(WHAT YOU HAVE TO DO): Which lines of the data contain the string "agent"? Copy every one.
(SUPPLIED INFORMATION begins)
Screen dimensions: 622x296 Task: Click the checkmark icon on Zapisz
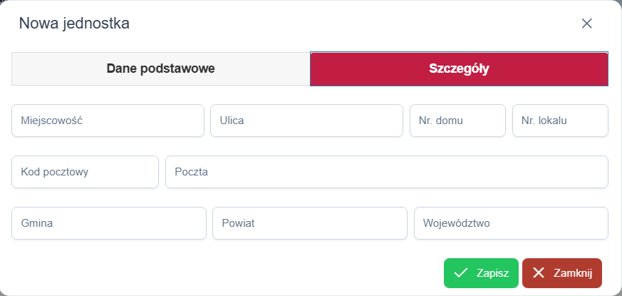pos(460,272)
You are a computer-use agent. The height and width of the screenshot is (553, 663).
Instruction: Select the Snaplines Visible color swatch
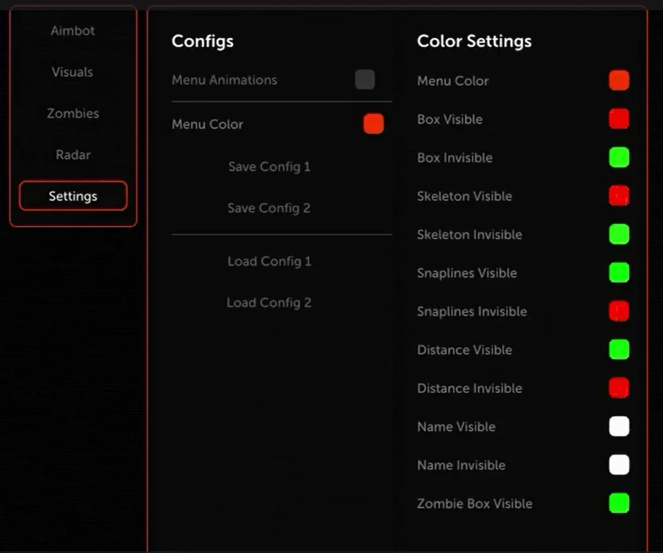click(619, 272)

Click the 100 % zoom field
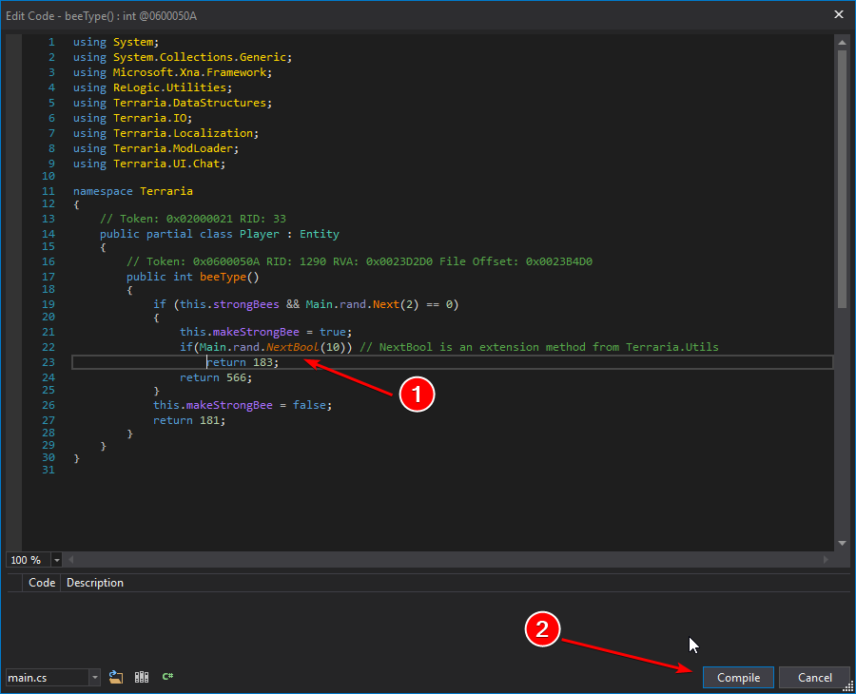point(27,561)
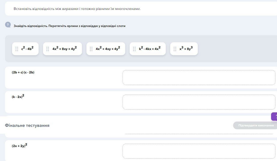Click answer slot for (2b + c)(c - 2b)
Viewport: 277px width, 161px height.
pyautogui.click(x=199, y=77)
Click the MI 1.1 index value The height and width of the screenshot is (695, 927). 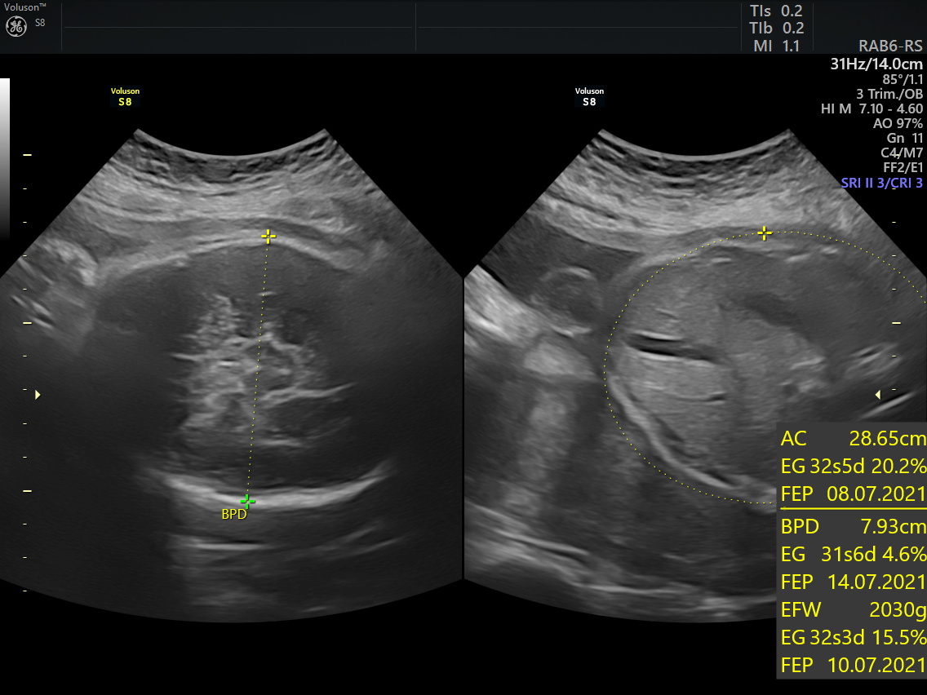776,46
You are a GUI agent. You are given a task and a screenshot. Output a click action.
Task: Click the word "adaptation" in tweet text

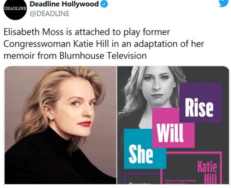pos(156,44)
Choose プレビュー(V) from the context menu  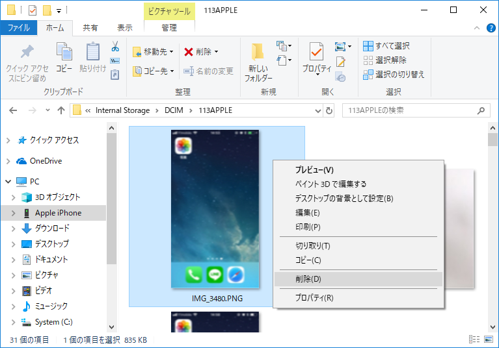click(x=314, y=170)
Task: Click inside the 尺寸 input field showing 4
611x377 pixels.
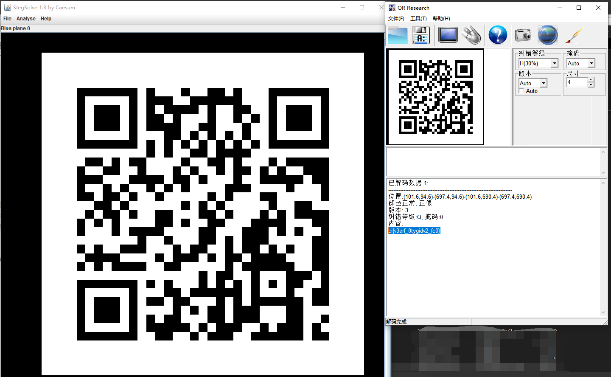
(SUPPLIED INFORMATION ends)
(EXERCISE SOLUTION):
You are a computer-use agent. The height and width of the screenshot is (553, 663).
You are a GUI agent. You are given a task and a screenshot. Output a click action.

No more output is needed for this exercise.